(表紙写真は、1944年8月22日、沖縄から九州へ避難する児童生徒らを載せた輸送船・対馬丸で、米潜水艦の攻撃に遭い、児童ら1484名の悲惨な犠牲をだした)
●安保3文書は「沖縄文書」(南西シフト
)
安保3文書の大改定と問題点については、その歴史的大軍拡(防衛費の2倍化など)について、メディアがさまざまな論評を行っている。特に沖縄の各紙は「沖縄戦の再来」として、連日厳しい論評を加えている。
確かに、この安保3文書は、自民党国防族がいうように「沖縄文書」であり、自衛隊および米軍の南西シフト態勢の大強化――急速な有事=戦時態勢づくりめざす文書であり、このための国民への宣言(宣伝・煽動)だ。
ただ、ここで再度強調しなければならないのは、この安保3文書が「沖縄文書」すなわち、琉球列島の要塞化、とりわけ、この列島が中国へのミサイル攻撃基地(拠点)になることについて、メディアはもとより、反戦平和運動を担っている人々、知識人のほとんどの認識が欠落していることについてだ。

__記録__.
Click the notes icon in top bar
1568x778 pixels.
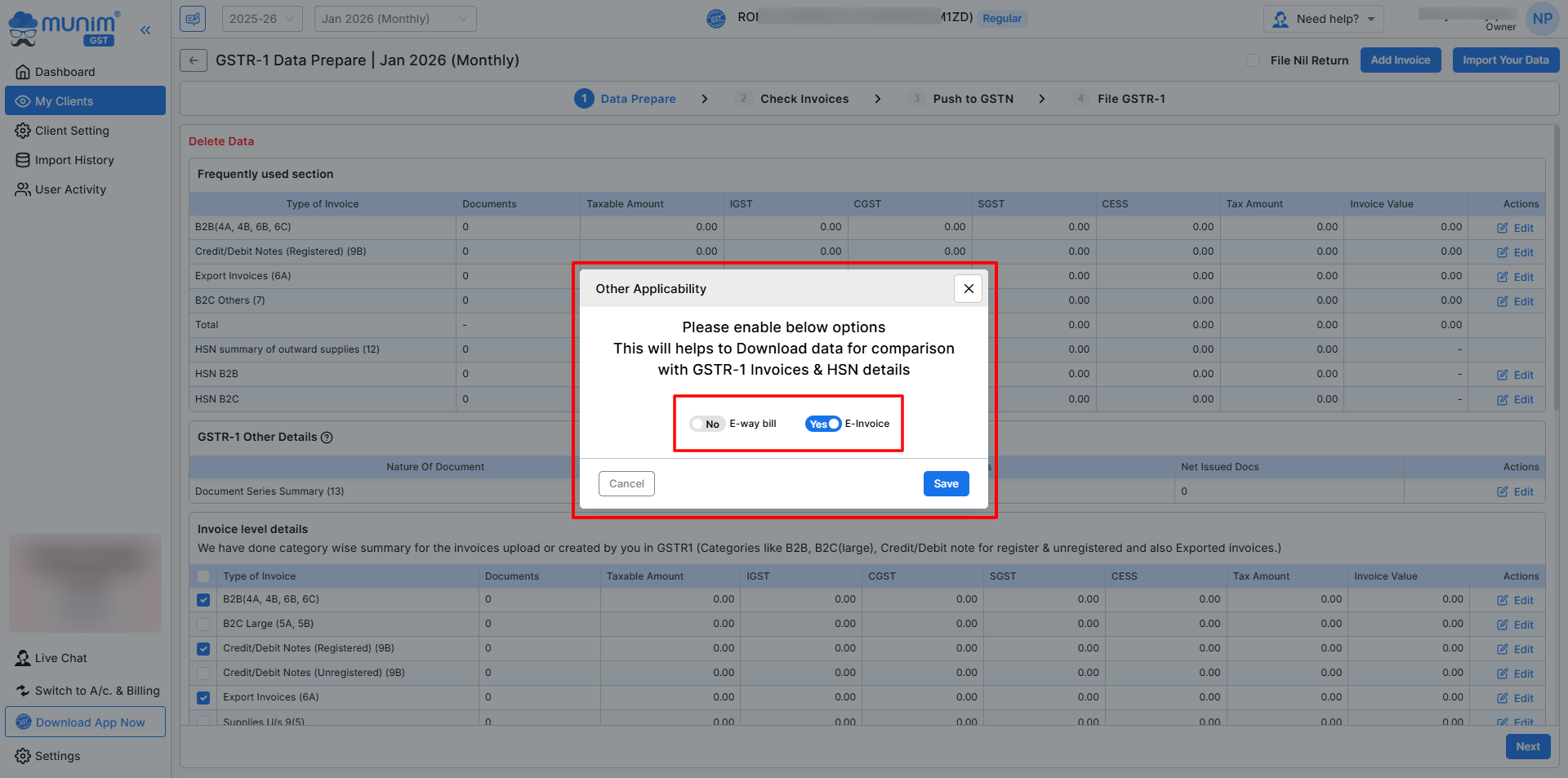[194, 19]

==

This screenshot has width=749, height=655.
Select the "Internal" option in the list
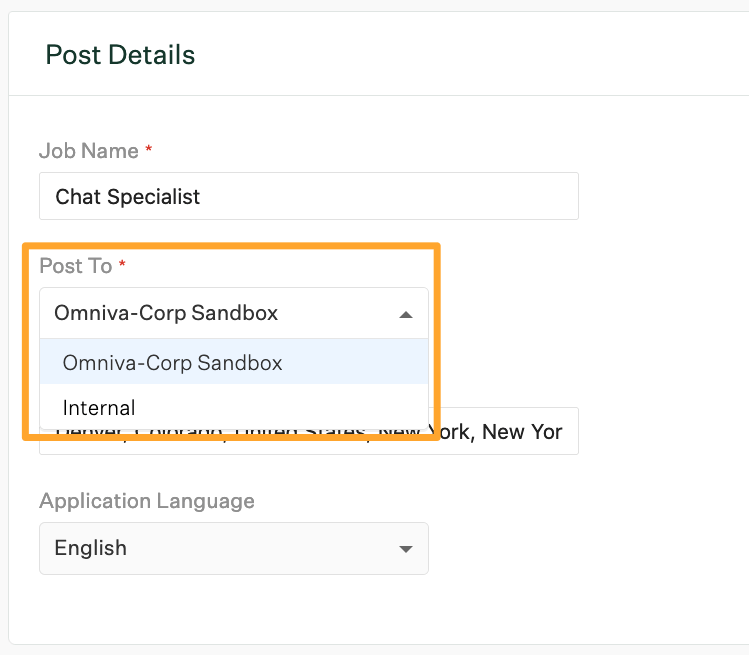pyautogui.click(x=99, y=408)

...

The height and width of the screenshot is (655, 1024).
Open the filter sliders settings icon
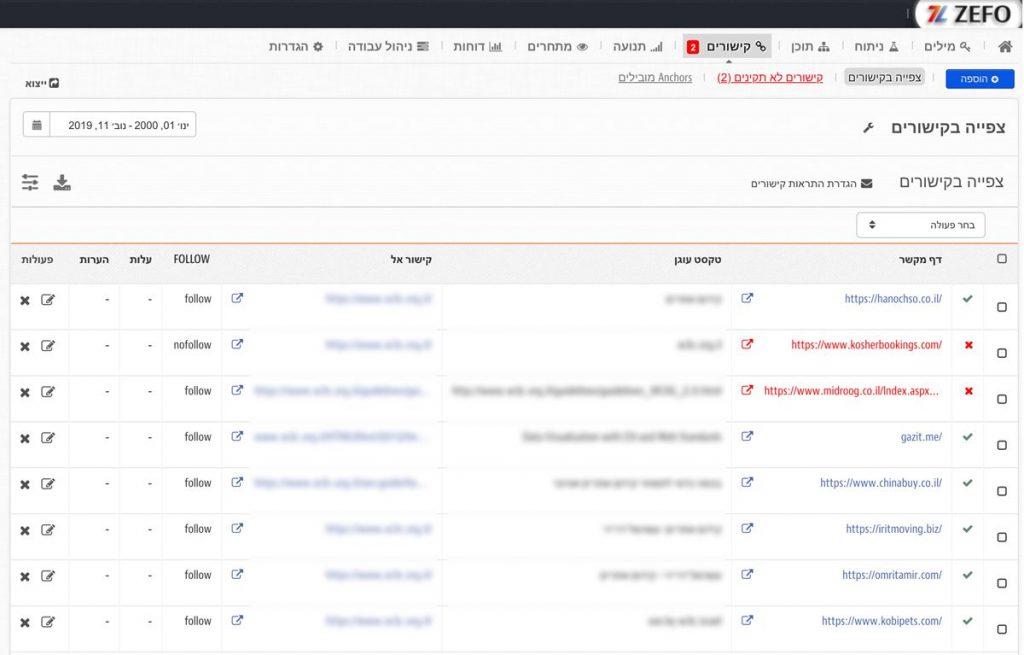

__課題__.
(A) 安保3文書についての出典の文章によると、沖縄の各紙はこの文書を何として論評していますか。
(B) 安保3文書と沖縄について論じた出典の文章を、最後の文の後から書き進めてください。
記録はここでは使いません。

__解答__.
(A) 「沖縄戦の再来」として論評しています。

(B)
この歴史的大軍拡――軍事費大増強の内容、真の意図を私たちは正確に認識しなければならない。今政府・自衛隊(米軍)が行っているのは、一般的軍拡でもなければ、軍事費2倍化の大増強一般でもない。
繰り返すが、政府・自衛隊が目論み、政治的・軍事的目標にしているのは、琉球列島のミサイル攻撃基地化(拠点化)であり、対中国への戦争態勢だ。
そのために、12式地対艦ミサイルの長射程化(地上発射・空中発射・艦艇発射・潜水艦発射)、ミサイル量産化であり、(極)超高速滑空弾の開発配備であり、極超音速ミサイルの開発配備、米軍のトマホークの配備(500発)である。
安保3文書の発表を見ての通り、琉球列島の島々に、これらのミサイルがズラリと隙間なく配備されるのだ。
この軍事的実態を観ることなく、今なお「軍拡一般」を語る人々は、現実をまったく見る知識も判断力もないのかと、厳しく批判しなければならない。
事態は、決定的に重大な段階に来ている。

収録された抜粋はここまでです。